Rokeby’s patriarch, Richard Aldrich, 69, the eldest in the 10th generation of Livingston descendants on this land, presides over them all with laconic humor.

“Maybe we are the museum,” said Mr. Aldrich, whose bent figure and stained clothes are testament to four decades’ worth of wrangling with his drafty, unwieldy house. “Part of the show, part of the exhibit. Like those people in period costumes doing those little vignettes. Except we’re not learning our lines.
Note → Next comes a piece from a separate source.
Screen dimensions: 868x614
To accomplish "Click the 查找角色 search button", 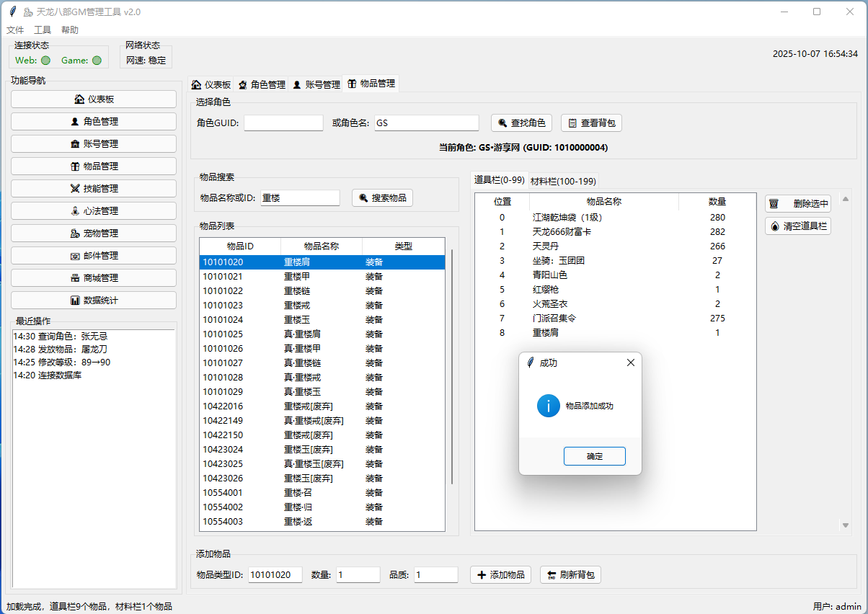I will point(521,123).
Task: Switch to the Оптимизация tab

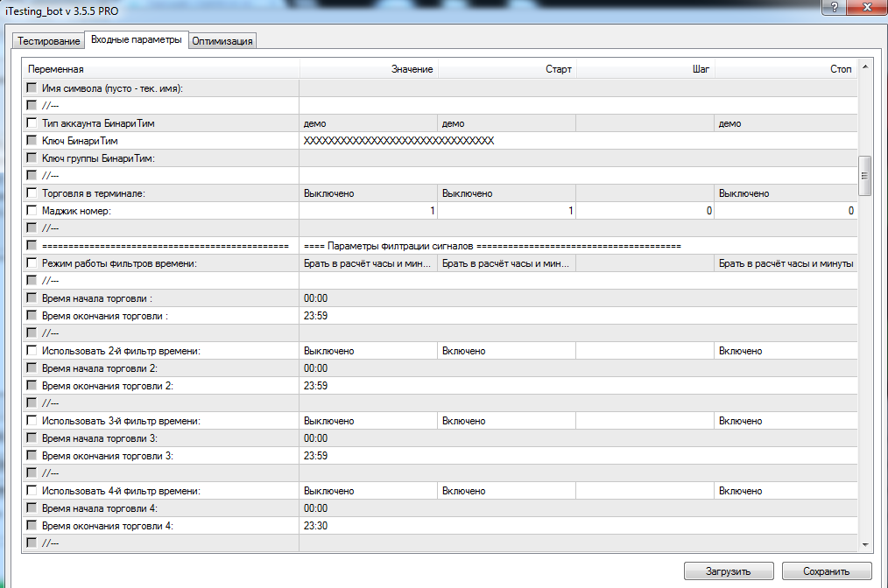Action: point(222,41)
We have our roles set up for us.”
And this is priceless:
It slowly dawned on [Richard Aldrich's wife] Ania that while her husband’s family did not want any changes to the house or the crumbling objects in it, no one was cleaning much, either.

“I still think they think there is a servant hiding somewhere,” she said. “They are hoping if they wait long enough the servant will appear.”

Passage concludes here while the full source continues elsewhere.